The signal-to-noise ratio quantifies alerting quality. High-quality alerting systems maintain ratios where most alerts correspond to actual issues requiring attention. Low ratios indicate excessive false positives or alerts for non-actionable conditions.
# Alert with context and severity classification
class ContextualAlert
SEVERITIES = [:info, :warning, :critical].freeze
attr_reader :severity, :message, :context, :timestamp
def initialize(severity:, message:, context: {})
raise ArgumentError unless SEVERITIES.include?(severity)
@severity = severity
@message = message
@context = context
@timestamp = Time.now
@alert_id = generate_alert_id
end
def actionable?
severity == :critical ||
(severity == :warning && context[:trend] == :increasing)
end
def correlate_with(other_alert)
return false unless other_alert.is_a?(ContextualAlert)
# Check if alerts share common attributes
shared_host = context[:host] == other_alert.context[:host]
shared_service = context[:service] == other_alert.context[:service]

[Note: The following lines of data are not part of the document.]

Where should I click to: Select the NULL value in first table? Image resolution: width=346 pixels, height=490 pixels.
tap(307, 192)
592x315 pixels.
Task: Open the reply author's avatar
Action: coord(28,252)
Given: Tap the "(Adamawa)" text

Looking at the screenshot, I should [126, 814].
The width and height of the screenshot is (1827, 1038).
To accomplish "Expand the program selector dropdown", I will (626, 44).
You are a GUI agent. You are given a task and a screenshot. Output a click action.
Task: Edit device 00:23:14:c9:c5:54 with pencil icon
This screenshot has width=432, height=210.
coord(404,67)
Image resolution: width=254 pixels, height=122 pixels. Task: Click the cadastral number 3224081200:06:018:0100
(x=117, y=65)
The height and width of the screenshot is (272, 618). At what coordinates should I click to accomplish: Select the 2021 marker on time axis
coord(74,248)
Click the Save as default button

time_proximity = (timestamp - other_alert.timestamp).abs < 300
shared_host && shared_service && time_proximity
end
def enrich_context(additional_context)
@context.merge!(additional_context)
@context[:enriched_at] = Time.now
end
private
def generate_alert_id
"#{severity}_#{timestamp.to_i}_#{SecureRandom.hex(4)}"
end
end
Design Considerations
Threshold selection represents a primary design decision in alerting systems. Static thresholds define fixed boundaries: CPU usage above 80%, error rate above 50 per minute, response time above 500ms. Static thresholds work well for systems with predictable behavior but generate false positives when normal patterns shift. An e-commerce site experiences predictable traffic spikes during sales events, making static error rate thresholds problematic.
Dynamic thresholds adapt to historical patterns. These systems establish baselines from past behavior and alert on deviations. A baseline might show 1000 requests per minute typically occur at 2 PM on weekdays. If requests drop to 200, the system alerts even though 200 requests per minute might be normal at other times. Dynamic thresholds reduce false positives from expected variations while catching anomalies that static thresholds miss.

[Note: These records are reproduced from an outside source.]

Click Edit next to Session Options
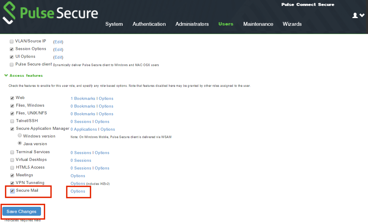Image resolution: width=368 pixels, height=224 pixels. coord(58,49)
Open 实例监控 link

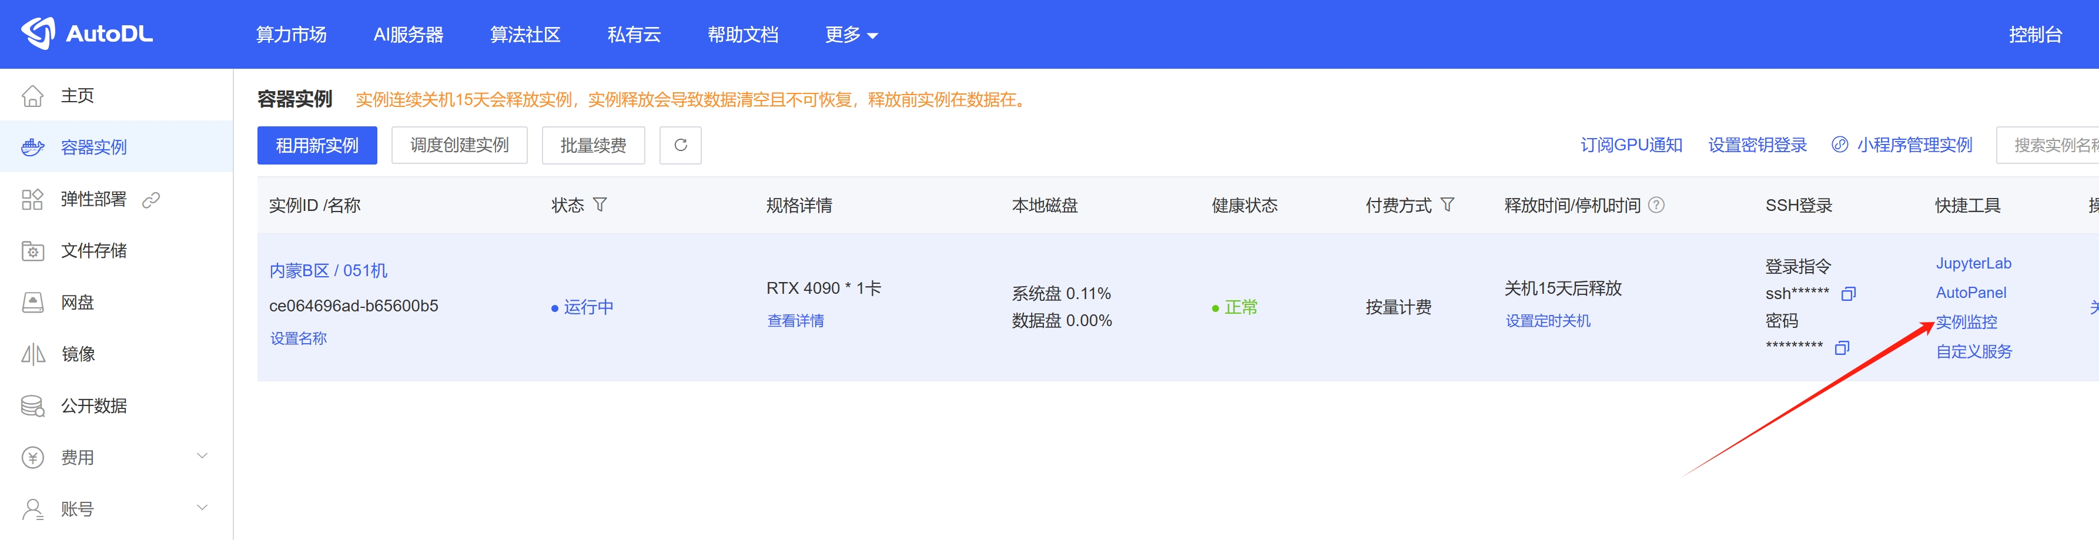coord(1966,322)
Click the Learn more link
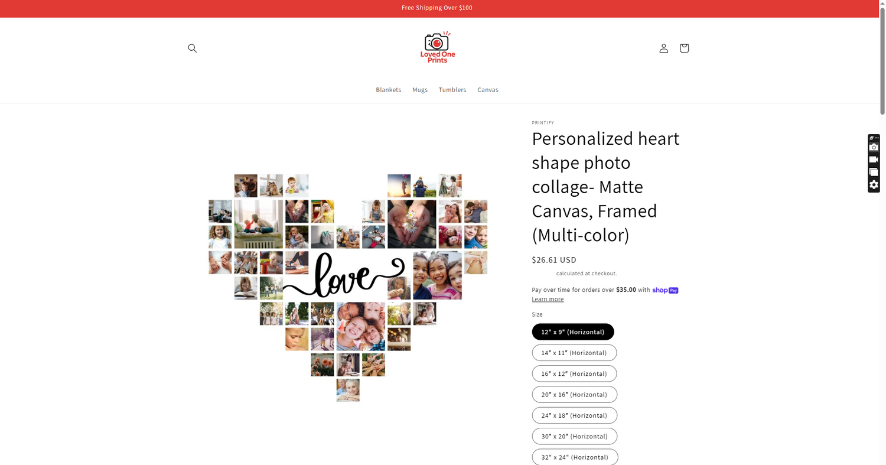Screen dimensions: 886x465 (x=548, y=299)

Alert routing determines notification destinations. Simple routing sends all alerts to a single channel. Sophisticated routing considers alert attributes: severity, service, time of day, on-call schedules. A warning about slow database queries routes to the database team during business hours. Critical payment processing failures route to the payment team immediately via SMS and phone call.
Rate limiting prevents notification storms. When a service fails, thousands of errors may occur within seconds. Without rate limiting, the alerting system floods notification channels, making information consumption impossible. Rate limiting sends the first N alerts immediately, then summarizes subsequent alerts in batches.

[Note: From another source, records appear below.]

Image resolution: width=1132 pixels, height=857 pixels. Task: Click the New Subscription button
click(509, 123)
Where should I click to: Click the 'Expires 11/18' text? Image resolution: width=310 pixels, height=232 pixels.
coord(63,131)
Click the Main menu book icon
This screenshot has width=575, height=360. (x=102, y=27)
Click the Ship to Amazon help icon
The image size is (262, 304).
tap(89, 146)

# Rate-limited alert dispatcher
class RateLimitedDispatcher
def initialize(limit: 10, window: 60)
@limit = limit
@window = window
@alert_counts = Hash.new { |h, k| h[k] = [] }
end
def dispatch(alert)
key = alert_key(alert)
now = Time.now
# Remove old timestamps outside the window
@alert_counts[key].reject! { |t| now - t > @window }
if @alert_counts[key].size < @limit
@alert_counts[key] << now
send_alert(alert)
else
queue_for_summary(alert, key)
end
end
private
def alert_key(alert)
"#{alert.severity}_#{alert.context[:service]}"
end
def send_alert(alert)
NotificationService.send(alert)
end
def queue_for_summary(alert, key)
# Store for periodic batch notification
SummaryQueue.add(alert, key)
end
end
Escalation policies define response paths when alerts go unacknowledged. A typical escalation policy notifies the primary on-call engineer first. If unacknowledged after 5 minutes, it notifies the secondary. After another 5 minutes, it escalates to the team lead. This ensures critical issues receive attention even when individuals are unavailable.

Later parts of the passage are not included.